Experiments in Digital Chronophotography
Posted on in Society of Stickpeople
What if you could capture, in one image, the entire “evolution” of a society or ecosystem? This concept is at the heart of my 2006 Society of Stickpeople code. An OpenGL program simulates various iconic stages of life – birth, play, love, work, rest, travel, and death – using simple finite state machines. By manipulating the rendering style of the program to resemble “digital chronophotography” (a virtual long-exposure photograph), I was able to generate a wide variety of evocative results. I chose the following images out of nearly fifty runs of the simulation.
A Society of Stickpeople (captured, #31) by Nathan Selikoff. 2006. Dimensions variable. Open edition print.
This first image was shown at SIGGRAPH 2006 and was the subject of an Art Sketch (see Tech Notes for more details).
A Society of Stickpeople (captured, #33) by Nathan Selikoff. 2006. Dimensions variable.
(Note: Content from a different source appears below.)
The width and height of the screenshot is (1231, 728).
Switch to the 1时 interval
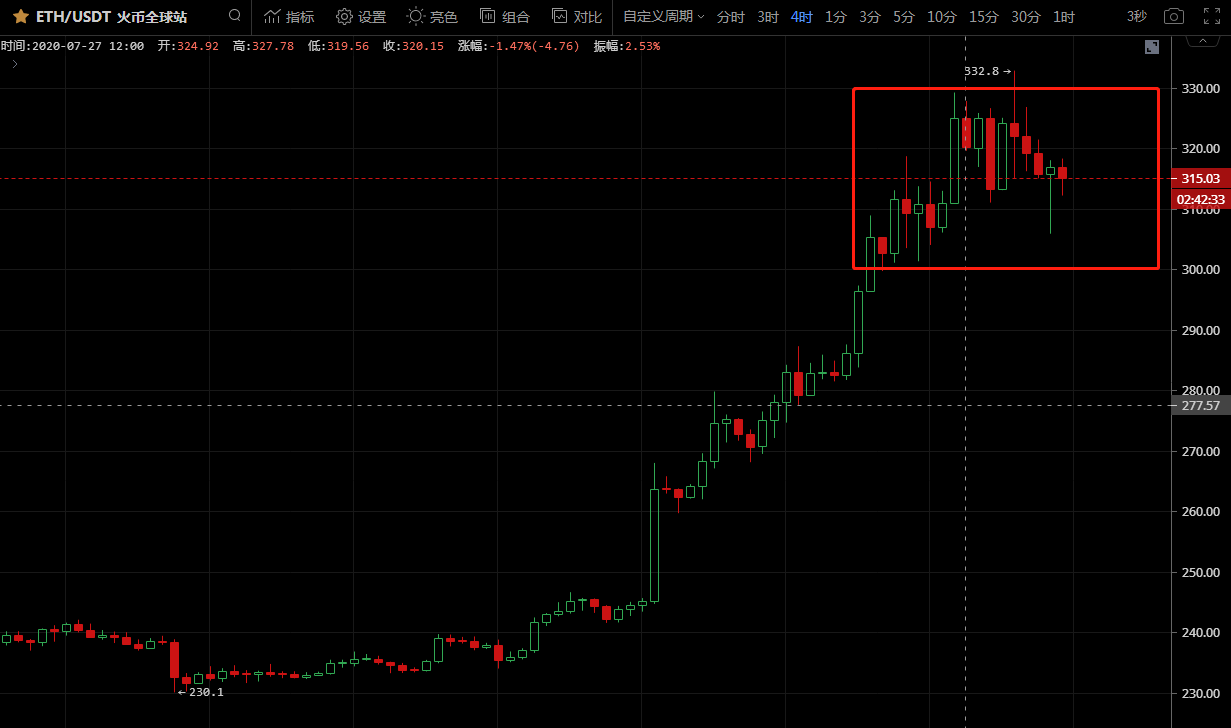pos(1064,17)
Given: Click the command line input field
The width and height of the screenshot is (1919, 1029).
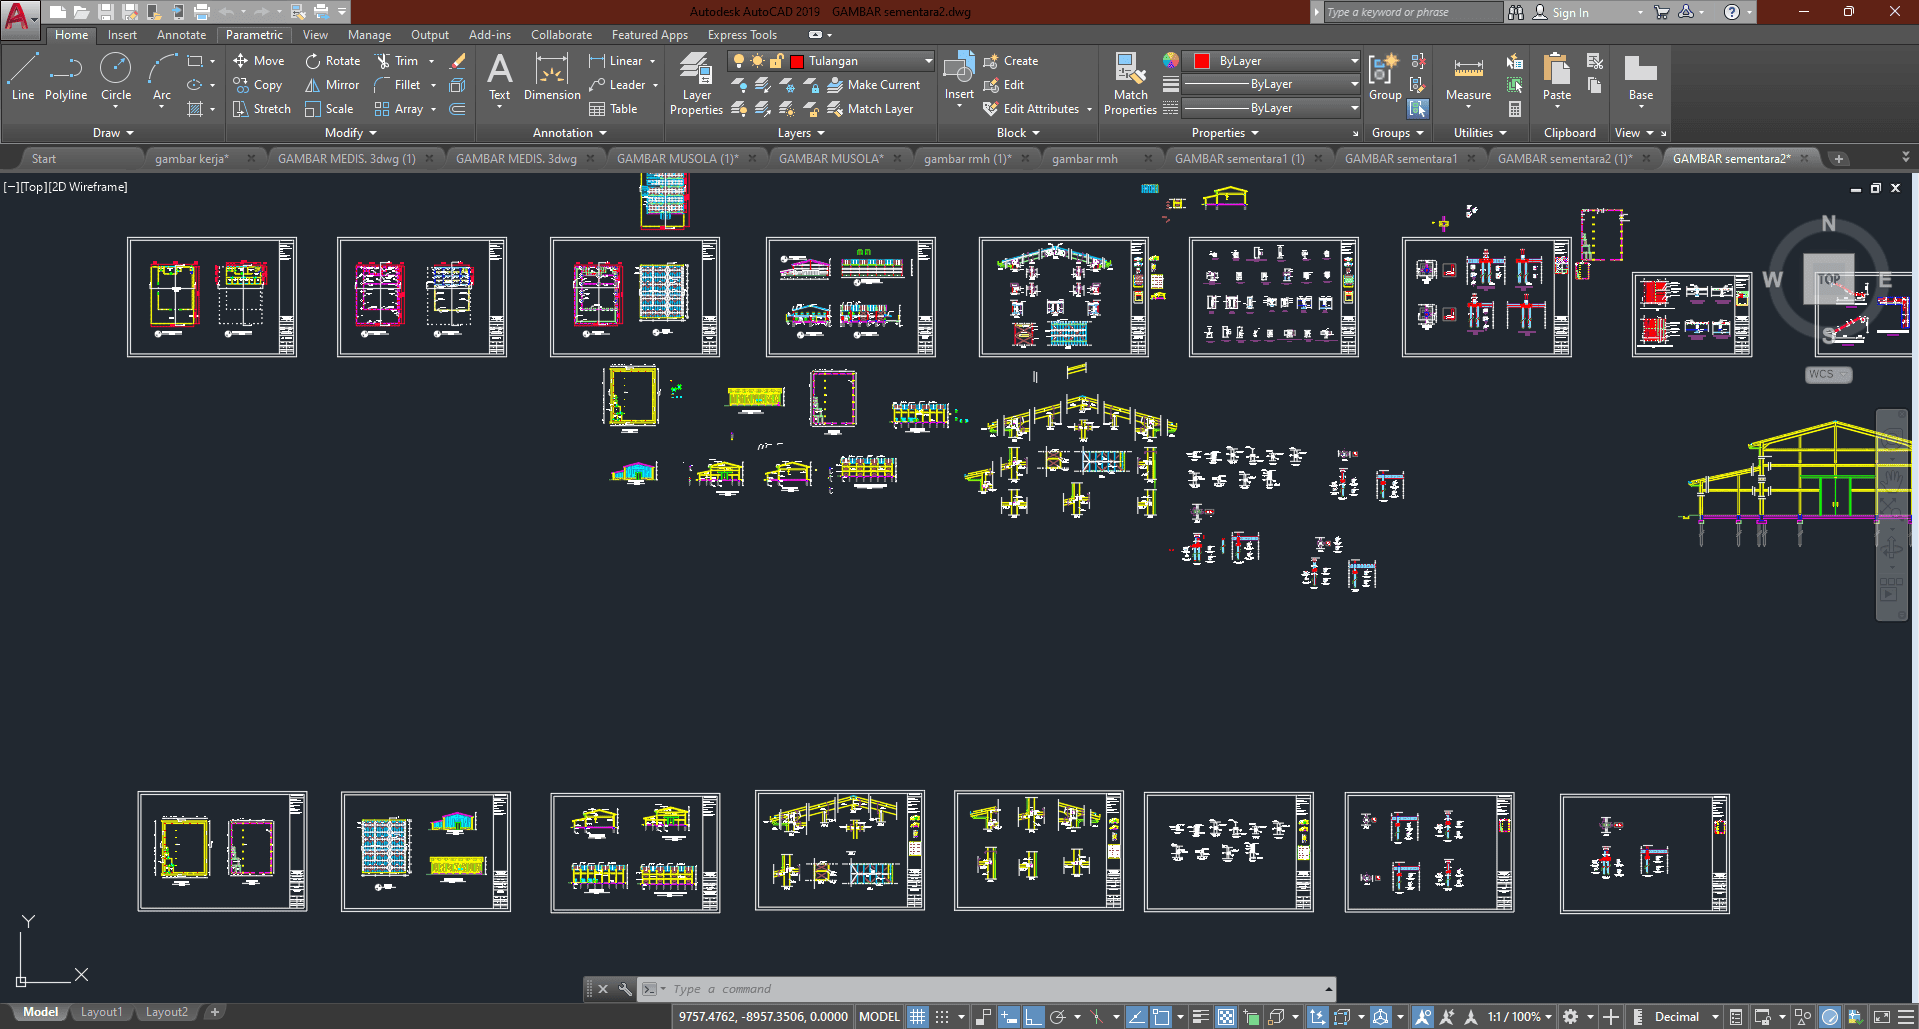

Open edition print.
I am continually fascinated by the diversity and complexity of the images that can come from a simple set of instructions given to a computer. These pieces in particular have an intriguing sense of depth and narrative, the whole story of history wrapped up in single images, visual imprints of the past, all that remains of a once flourishing society.
A Society of Stickpeople (captured, #45) by Nathan Selikoff. 2006. Dimensions variable. Open edition print.